Stated exercise> Reproduce the stretch from the start of the material through the line containing "will [135, 11].", renaming "Viewport" to "Display" wherever it occurs and leaving everything else unchanged.

Record set>
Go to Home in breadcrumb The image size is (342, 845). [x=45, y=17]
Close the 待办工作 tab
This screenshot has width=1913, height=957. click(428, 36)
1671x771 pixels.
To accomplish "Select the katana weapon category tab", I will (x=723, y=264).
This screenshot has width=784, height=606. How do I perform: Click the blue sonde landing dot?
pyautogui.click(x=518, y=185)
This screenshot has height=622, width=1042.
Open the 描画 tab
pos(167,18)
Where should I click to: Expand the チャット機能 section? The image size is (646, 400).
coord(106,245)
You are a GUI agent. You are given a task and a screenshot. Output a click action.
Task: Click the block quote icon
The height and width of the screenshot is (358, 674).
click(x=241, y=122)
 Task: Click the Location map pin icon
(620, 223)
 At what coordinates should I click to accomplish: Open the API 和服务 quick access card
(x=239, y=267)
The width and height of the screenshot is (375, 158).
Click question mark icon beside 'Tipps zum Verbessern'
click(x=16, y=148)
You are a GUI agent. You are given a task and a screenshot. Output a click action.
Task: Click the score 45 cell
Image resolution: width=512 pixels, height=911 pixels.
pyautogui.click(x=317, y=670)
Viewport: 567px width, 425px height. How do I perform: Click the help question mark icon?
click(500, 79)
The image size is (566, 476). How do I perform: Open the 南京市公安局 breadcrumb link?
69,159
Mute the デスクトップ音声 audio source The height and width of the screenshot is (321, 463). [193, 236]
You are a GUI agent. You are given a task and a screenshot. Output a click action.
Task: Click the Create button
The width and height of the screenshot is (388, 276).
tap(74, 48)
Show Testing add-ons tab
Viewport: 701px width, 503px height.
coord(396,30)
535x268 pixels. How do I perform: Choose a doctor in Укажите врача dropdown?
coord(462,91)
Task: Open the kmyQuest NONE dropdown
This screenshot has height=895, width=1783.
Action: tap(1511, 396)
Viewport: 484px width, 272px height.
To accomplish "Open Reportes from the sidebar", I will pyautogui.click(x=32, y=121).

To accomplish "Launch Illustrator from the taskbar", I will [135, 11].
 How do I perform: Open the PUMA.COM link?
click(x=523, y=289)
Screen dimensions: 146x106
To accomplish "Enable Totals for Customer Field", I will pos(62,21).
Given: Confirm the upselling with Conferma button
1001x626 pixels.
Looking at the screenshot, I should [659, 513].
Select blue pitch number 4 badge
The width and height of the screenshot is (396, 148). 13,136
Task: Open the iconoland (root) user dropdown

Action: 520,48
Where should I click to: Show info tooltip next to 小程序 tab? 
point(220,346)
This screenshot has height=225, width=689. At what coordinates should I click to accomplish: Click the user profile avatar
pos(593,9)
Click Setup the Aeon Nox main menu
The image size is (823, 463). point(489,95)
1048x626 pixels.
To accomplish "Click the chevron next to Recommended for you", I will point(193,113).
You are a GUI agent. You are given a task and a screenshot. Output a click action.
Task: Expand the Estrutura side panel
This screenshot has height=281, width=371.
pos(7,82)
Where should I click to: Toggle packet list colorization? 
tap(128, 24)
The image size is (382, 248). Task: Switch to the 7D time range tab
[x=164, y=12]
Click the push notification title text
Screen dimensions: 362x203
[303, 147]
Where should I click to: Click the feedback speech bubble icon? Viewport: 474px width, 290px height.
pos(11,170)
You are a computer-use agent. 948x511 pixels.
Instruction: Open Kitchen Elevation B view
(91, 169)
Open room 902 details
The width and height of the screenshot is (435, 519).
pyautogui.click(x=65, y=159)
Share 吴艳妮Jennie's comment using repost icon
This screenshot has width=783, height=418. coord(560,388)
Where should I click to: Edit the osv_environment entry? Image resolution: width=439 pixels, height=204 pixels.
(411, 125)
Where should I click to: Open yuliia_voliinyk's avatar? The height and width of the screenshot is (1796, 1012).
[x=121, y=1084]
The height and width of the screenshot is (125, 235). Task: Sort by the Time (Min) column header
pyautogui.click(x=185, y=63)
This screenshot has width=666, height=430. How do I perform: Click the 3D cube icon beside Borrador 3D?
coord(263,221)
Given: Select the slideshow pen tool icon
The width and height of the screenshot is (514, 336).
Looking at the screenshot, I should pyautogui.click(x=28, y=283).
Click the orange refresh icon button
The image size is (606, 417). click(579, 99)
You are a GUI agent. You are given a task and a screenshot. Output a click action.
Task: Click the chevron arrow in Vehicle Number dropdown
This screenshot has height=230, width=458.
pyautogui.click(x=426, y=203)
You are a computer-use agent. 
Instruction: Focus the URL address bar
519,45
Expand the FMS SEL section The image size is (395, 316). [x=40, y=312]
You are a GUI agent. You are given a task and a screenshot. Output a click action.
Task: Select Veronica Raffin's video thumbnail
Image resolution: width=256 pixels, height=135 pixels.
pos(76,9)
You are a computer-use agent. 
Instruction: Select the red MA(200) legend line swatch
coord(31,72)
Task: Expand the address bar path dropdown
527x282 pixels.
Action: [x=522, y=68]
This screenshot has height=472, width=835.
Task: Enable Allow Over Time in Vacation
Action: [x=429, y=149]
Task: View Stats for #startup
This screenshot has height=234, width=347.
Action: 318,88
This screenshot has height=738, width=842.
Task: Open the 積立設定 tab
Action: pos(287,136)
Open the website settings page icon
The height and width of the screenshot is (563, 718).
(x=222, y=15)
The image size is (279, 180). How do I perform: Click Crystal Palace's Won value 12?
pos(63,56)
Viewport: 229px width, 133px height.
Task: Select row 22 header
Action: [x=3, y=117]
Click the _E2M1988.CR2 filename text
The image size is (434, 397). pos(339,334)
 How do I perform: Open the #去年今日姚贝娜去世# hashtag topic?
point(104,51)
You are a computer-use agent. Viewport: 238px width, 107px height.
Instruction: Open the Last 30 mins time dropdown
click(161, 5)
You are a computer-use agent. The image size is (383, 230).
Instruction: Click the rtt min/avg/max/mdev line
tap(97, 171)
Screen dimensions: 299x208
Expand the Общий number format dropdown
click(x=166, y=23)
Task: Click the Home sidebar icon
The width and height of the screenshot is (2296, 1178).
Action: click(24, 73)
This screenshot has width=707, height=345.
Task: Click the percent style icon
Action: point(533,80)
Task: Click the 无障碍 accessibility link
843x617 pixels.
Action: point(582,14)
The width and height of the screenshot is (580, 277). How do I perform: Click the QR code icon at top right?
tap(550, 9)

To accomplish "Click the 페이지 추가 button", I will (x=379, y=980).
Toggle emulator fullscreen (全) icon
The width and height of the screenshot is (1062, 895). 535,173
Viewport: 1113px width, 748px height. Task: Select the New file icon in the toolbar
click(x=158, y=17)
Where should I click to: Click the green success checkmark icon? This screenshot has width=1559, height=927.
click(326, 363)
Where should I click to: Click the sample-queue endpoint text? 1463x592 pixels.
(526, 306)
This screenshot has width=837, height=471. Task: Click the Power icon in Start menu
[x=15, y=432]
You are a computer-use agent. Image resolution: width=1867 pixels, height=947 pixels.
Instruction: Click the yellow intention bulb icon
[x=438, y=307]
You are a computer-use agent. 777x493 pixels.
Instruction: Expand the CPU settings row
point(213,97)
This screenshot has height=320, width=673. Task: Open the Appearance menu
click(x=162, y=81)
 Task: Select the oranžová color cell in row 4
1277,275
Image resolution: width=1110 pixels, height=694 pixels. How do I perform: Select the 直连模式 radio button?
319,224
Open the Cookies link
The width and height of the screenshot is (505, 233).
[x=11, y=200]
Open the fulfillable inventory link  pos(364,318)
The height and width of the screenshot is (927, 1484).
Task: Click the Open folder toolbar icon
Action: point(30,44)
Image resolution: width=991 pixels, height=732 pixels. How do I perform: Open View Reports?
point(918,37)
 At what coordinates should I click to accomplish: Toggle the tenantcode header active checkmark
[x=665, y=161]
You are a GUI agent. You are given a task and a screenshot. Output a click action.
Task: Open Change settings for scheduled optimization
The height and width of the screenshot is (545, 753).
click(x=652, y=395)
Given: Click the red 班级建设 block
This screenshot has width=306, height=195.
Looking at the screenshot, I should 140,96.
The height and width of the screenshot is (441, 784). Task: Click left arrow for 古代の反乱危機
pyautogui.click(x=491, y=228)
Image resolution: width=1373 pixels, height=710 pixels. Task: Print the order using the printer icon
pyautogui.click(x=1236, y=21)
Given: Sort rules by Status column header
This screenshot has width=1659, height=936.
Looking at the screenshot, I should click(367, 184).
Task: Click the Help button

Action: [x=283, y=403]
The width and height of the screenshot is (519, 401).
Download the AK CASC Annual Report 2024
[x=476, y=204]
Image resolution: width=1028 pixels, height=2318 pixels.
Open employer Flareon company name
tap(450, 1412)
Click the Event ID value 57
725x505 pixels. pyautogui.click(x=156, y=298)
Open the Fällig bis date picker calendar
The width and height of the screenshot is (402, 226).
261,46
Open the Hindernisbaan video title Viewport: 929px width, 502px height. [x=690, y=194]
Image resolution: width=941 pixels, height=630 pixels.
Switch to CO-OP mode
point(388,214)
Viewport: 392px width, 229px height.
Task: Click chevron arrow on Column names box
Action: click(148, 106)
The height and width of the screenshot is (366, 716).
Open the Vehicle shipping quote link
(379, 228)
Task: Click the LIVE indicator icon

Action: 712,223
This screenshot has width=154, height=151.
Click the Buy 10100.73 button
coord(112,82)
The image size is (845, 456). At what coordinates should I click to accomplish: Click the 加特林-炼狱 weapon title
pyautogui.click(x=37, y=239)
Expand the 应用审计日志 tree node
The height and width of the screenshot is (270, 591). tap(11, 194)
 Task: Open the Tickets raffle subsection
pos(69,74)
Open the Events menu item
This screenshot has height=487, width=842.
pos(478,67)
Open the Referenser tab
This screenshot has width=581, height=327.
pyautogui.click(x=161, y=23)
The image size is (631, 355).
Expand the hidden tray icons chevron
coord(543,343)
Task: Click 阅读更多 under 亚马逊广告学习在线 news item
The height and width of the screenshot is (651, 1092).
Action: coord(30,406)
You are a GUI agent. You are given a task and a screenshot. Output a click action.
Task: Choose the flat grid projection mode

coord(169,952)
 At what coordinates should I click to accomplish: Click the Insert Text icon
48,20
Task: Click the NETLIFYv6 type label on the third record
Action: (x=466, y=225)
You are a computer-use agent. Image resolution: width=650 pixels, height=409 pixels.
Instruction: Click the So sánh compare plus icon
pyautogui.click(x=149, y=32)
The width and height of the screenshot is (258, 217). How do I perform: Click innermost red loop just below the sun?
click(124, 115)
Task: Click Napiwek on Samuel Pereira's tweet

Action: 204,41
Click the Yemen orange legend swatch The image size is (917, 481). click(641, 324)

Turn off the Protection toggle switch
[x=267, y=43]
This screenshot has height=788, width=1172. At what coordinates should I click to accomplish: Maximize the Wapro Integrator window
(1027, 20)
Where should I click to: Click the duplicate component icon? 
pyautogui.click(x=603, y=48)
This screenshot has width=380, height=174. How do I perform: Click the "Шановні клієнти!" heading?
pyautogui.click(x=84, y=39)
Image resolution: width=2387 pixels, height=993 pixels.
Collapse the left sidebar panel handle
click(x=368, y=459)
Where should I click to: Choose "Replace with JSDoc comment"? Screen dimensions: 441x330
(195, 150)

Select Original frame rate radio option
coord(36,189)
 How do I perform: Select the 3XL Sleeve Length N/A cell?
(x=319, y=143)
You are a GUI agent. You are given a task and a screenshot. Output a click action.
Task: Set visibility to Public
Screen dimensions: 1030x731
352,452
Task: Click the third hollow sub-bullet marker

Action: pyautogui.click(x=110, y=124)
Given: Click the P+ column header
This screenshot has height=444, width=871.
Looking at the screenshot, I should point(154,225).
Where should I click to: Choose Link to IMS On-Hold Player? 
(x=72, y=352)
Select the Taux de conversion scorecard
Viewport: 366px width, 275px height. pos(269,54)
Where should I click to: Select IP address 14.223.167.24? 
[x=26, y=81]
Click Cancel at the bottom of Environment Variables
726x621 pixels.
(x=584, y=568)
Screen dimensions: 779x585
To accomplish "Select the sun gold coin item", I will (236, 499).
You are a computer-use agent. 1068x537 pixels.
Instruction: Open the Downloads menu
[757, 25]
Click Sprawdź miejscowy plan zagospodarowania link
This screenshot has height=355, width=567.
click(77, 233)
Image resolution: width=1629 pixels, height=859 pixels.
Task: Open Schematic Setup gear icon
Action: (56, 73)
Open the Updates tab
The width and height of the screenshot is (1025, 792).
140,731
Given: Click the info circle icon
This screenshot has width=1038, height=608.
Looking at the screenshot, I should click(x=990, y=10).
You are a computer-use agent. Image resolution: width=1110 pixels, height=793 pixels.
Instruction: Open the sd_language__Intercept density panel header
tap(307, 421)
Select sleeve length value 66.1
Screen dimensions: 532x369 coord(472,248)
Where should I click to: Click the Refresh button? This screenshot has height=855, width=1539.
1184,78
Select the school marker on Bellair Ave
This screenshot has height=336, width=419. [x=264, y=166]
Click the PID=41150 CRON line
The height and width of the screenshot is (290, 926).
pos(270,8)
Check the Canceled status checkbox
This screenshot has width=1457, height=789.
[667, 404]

Output of the exercise>
Go to Home in breadcrumb The image size is (342, 845). [x=45, y=17]
Close the 待办工作 tab
This screenshot has width=1913, height=957. click(428, 36)
1671x771 pixels.
To accomplish "Select the katana weapon category tab", I will (x=723, y=264).
This screenshot has width=784, height=606. How do I perform: Click the blue sonde landing dot?
pyautogui.click(x=518, y=185)
This screenshot has height=622, width=1042.
Open the 描画 tab
pos(167,18)
Where should I click to: Expand the チャット機能 section? The image size is (646, 400).
coord(106,245)
You are a GUI agent. You are given a task and a screenshot. Output a click action.
Task: Click the block quote icon
The height and width of the screenshot is (358, 674).
click(x=241, y=122)
 Task: Click the Location map pin icon
(620, 223)
 At what coordinates should I click to accomplish: Open the API 和服务 quick access card
(x=239, y=267)
The width and height of the screenshot is (375, 158).
Click question mark icon beside 'Tipps zum Verbessern'
click(x=16, y=148)
You are a GUI agent. You are given a task and a screenshot. Output a click action.
Task: Click the score 45 cell
Image resolution: width=512 pixels, height=911 pixels.
pyautogui.click(x=317, y=670)
Display: 567px width, 425px height. How do I perform: Click the help question mark icon?
click(500, 79)
The image size is (566, 476). How do I perform: Open the 南京市公安局 breadcrumb link?
69,159
Mute the デスクトップ音声 audio source The height and width of the screenshot is (321, 463). [193, 236]
You are a GUI agent. You are given a task and a screenshot. Output a click action.
Task: Click the Create button
The width and height of the screenshot is (388, 276).
tap(74, 48)
Show Testing add-ons tab
Display: 701px width, 503px height.
coord(396,30)
535x268 pixels. How do I perform: Choose a doctor in Укажите врача dropdown?
coord(462,91)
Task: Open the kmyQuest NONE dropdown
This screenshot has height=895, width=1783.
Action: tap(1511, 396)
Display: 484px width, 272px height.
To accomplish "Open Reportes from the sidebar", I will pyautogui.click(x=32, y=121).

To accomplish "Launch Illustrator from the taskbar", I will [135, 11].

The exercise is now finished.